Document excerpt:
We aren’t really concerned with the data itself just now, as we’re only going to take a sample. Again, most will be about airbags, some will not. We’re only going to save the complaint description because that’s all we really care about!


# Take a random sample of rows
sampled = df.sample(50)

# Take a sample involving airbags
airbag_df = df[df.CDESCR.str.contains("AIR ?BAG", na=False)]
airbag_df = airbag_df.sample(300)

# Combine them so we have all sorts for the machine to learn about
sampled = pd.concat([sampled, airbag_df])

# We don't know whether they're suspicious or not
sampled['is_suspicious'] = ''

# We only want a few columns
sampled = sampled[['is_suspicious', 'CDESCR']]

# Save them
sampled.to_csv("data/sampled-unlabeled.csv", index=False)

3.3.2 Labeling our sample of complaints

Now comes the fun part: opening up sampled-unlabeled.csv and filling in labels for each and every one of those hundreds of rows. We’ll use 1 if it’s suspicious, 0 if it isn’t.

Things to do:
1. Copy word for word the part of the complaint-sampling excerpt that opens with the words containing "# Save them" and closes with "if it isn’t.".
2. Answer these questions from the complaint-sampling excerpt:
(a) How many rows are taken in the random sample?
(b) What file path are the sampled complaints saved to?
(c) What label marks a complaint as suspicious?
3. List every code comment (the lines starting with #) in the complaint-sampling excerpt.

Dataset entries:

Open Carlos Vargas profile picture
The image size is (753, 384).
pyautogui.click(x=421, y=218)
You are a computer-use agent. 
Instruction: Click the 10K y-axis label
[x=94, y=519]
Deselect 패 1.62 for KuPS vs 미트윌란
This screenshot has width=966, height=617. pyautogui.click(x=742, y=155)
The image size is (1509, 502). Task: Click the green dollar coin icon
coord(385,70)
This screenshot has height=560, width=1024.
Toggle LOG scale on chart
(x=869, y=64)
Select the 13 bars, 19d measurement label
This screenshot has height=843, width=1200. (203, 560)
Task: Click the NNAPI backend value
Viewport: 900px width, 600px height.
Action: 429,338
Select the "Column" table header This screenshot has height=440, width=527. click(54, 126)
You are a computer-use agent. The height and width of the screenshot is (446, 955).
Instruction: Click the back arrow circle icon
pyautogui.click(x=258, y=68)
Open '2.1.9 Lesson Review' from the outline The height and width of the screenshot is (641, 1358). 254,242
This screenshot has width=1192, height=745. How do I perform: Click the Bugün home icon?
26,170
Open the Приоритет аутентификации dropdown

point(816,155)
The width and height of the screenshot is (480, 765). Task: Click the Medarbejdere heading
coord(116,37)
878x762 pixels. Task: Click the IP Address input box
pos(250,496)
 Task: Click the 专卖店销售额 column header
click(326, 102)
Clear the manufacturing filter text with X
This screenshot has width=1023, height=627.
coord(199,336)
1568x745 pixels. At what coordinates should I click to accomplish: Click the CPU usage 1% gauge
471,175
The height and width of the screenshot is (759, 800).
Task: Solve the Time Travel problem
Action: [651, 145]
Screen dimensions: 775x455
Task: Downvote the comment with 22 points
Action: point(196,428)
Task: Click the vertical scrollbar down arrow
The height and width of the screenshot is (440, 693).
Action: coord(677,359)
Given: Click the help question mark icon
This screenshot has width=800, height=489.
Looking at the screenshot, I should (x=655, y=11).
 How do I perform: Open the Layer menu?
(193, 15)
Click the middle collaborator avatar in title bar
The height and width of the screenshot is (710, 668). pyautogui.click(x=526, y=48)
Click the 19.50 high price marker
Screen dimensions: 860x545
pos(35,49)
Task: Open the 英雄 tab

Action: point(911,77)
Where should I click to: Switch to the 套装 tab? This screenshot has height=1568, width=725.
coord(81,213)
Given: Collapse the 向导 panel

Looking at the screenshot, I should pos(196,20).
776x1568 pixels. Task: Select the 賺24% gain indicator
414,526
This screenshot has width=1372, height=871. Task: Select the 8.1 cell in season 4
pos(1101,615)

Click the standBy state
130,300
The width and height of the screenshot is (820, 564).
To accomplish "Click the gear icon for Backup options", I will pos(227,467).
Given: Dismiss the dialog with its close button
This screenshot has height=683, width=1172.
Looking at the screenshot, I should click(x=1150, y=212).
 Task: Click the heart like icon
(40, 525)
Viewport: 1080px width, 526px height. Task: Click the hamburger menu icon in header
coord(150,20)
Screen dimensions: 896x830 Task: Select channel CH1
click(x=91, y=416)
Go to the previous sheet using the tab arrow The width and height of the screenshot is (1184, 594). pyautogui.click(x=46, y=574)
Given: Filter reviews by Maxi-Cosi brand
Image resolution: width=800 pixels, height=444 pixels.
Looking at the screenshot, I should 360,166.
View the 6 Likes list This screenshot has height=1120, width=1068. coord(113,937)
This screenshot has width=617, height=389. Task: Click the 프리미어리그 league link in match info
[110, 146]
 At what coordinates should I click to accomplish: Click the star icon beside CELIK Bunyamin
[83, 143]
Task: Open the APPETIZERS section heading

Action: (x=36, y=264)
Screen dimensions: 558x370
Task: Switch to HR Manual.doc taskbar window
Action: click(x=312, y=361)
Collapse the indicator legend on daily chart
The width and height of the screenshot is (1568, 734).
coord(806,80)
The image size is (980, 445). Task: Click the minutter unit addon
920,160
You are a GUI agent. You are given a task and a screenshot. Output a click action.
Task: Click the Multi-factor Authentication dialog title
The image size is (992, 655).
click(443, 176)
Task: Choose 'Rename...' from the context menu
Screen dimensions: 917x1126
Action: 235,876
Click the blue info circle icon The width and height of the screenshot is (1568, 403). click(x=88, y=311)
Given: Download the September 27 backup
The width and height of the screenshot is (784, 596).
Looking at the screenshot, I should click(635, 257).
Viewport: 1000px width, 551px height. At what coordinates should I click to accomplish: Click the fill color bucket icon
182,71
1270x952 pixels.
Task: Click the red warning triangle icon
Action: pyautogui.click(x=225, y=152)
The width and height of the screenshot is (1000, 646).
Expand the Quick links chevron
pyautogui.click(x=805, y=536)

Answers by task:
1.
# Save them
sampled.to_csv("data/sampled-unlabeled.csv", index=False)

3.3.2 Labeling our sample of complaints

Now comes the fun part: opening up sampled-unlabeled.csv and filling in labels for each and every one of those hundreds of rows. We’ll use 1 if it’s suspicious, 0 if it isn’t.

2.
(a) 50
(b) data/sampled-unlabeled.csv
(c) 1

3.
- Take a random sample of rows
- Take a sample involving airbags
- Combine them so we have all sorts for the machine to learn about
- We don't know whether they're suspicious or not
- We only want a few columns
- Save them